**Stored data entries:**
━━━

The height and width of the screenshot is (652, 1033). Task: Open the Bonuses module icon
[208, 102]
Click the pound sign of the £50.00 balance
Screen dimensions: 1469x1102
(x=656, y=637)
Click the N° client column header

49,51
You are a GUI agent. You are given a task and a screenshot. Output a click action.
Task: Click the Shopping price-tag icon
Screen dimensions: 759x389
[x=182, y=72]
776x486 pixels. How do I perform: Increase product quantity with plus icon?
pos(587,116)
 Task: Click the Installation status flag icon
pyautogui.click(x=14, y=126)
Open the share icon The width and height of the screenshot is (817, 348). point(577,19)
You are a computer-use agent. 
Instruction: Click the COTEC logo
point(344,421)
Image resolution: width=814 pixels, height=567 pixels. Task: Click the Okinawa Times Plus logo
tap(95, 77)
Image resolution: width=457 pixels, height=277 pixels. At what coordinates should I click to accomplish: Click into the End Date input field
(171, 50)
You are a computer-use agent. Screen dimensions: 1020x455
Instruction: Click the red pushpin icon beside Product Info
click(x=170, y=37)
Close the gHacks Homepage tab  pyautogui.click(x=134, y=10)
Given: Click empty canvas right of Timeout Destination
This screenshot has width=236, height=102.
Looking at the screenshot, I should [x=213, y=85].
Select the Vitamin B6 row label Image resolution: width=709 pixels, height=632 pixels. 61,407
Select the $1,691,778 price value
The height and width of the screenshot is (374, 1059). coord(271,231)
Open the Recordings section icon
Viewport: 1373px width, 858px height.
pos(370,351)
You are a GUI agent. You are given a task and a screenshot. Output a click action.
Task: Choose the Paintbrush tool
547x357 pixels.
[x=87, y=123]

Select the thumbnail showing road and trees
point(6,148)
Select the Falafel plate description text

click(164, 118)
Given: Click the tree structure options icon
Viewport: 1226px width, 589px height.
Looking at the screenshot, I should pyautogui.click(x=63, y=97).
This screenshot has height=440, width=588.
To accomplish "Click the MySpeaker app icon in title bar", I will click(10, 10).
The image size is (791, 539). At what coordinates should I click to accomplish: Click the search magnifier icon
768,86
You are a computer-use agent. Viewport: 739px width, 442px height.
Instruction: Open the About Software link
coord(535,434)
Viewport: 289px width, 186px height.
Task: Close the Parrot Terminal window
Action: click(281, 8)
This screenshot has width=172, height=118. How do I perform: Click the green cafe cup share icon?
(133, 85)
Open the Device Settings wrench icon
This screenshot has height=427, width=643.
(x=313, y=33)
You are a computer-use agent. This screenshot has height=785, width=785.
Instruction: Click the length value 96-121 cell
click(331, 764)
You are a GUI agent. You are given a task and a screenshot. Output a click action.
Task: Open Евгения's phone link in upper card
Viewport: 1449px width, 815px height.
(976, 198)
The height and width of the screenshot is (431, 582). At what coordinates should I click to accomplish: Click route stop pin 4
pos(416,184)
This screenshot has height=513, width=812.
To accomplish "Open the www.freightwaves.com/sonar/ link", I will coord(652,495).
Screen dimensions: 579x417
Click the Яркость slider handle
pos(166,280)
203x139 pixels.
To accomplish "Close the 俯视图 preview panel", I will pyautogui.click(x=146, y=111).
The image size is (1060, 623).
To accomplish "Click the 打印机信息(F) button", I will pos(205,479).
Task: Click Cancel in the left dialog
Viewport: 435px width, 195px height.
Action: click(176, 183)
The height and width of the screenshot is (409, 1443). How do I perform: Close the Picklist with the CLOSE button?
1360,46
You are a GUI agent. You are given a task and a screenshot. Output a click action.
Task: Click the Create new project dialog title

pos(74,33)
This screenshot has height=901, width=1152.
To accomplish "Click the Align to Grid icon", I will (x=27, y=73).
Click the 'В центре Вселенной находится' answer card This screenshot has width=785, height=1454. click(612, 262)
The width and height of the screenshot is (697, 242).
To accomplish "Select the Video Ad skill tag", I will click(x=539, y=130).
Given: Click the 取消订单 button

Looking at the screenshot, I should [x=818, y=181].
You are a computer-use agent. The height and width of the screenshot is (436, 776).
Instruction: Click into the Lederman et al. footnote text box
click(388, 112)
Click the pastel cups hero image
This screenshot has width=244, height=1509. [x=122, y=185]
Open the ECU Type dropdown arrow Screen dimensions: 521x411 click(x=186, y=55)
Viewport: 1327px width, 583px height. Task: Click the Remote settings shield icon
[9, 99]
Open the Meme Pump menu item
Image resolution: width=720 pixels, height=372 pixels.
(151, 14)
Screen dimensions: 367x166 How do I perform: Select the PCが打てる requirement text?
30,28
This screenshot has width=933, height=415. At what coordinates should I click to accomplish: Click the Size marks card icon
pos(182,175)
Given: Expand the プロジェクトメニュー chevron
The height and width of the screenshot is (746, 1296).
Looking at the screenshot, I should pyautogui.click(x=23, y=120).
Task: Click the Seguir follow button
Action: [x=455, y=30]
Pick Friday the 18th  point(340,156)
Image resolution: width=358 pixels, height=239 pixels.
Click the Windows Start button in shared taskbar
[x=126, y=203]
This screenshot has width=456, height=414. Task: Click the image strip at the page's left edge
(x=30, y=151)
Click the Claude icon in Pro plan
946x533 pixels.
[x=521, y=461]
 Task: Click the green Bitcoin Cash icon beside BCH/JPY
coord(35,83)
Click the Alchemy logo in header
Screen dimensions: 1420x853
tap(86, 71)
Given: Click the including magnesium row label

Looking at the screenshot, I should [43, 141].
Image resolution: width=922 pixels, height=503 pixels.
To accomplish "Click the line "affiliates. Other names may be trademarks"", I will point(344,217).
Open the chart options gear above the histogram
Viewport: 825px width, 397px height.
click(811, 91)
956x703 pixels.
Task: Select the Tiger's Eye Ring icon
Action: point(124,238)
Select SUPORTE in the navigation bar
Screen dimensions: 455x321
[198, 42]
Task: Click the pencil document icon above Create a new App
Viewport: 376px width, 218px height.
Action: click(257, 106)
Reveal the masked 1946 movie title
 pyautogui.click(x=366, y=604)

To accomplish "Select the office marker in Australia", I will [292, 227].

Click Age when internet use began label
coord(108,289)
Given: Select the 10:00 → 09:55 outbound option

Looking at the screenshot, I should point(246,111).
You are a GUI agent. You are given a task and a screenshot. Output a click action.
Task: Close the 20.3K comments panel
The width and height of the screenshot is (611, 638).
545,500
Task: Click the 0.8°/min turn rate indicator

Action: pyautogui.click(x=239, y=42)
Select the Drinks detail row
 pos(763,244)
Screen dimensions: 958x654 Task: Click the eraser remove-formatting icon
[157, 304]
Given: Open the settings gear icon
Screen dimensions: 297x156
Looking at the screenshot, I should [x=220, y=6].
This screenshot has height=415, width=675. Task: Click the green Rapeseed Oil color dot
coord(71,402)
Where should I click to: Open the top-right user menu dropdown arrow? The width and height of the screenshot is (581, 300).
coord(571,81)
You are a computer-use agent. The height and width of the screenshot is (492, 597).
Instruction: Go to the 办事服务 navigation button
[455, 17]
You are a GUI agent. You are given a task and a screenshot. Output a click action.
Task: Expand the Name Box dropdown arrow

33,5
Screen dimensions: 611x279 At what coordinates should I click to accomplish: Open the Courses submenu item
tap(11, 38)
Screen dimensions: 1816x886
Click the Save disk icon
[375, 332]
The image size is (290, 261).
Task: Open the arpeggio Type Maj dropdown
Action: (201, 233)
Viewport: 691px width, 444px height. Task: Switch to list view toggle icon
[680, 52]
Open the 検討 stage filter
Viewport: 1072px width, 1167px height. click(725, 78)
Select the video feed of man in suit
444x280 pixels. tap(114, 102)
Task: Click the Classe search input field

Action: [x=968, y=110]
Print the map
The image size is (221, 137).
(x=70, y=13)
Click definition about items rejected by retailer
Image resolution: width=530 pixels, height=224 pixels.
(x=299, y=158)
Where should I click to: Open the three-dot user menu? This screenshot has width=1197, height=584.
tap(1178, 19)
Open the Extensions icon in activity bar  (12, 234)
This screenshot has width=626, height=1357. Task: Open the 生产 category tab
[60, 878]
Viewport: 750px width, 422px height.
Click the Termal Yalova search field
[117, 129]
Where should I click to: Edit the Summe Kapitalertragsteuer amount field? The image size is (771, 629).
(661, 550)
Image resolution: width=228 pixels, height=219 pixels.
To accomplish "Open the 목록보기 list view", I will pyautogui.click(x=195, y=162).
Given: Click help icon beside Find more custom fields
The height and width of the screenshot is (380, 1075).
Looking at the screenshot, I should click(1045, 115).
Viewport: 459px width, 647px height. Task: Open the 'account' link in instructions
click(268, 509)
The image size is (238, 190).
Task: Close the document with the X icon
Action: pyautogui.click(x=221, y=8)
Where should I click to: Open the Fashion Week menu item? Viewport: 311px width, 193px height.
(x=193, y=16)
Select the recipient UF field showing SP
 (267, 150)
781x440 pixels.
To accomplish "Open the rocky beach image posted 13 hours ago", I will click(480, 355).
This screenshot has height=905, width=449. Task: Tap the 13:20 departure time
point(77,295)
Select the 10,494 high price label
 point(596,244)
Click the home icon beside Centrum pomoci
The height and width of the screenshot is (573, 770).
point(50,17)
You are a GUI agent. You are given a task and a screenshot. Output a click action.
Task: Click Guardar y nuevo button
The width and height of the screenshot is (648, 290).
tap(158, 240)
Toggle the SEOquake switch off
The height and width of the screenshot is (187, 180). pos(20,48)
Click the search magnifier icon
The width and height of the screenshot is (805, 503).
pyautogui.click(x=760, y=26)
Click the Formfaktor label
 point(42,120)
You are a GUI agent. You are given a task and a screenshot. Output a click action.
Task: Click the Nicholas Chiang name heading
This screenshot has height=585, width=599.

━━━

**Assignment:**
Among the records above, repeat exactly the line with "This screenshot has width=626, height=1357.", the line with "Image resolution: width=228", and every line in between, and only those.

**Solution below:**
This screenshot has width=626, height=1357. Task: Open the 生产 category tab
[60, 878]
Viewport: 750px width, 422px height.
Click the Termal Yalova search field
[117, 129]
Where should I click to: Edit the Summe Kapitalertragsteuer amount field? The image size is (771, 629).
(661, 550)
Image resolution: width=228 pixels, height=219 pixels.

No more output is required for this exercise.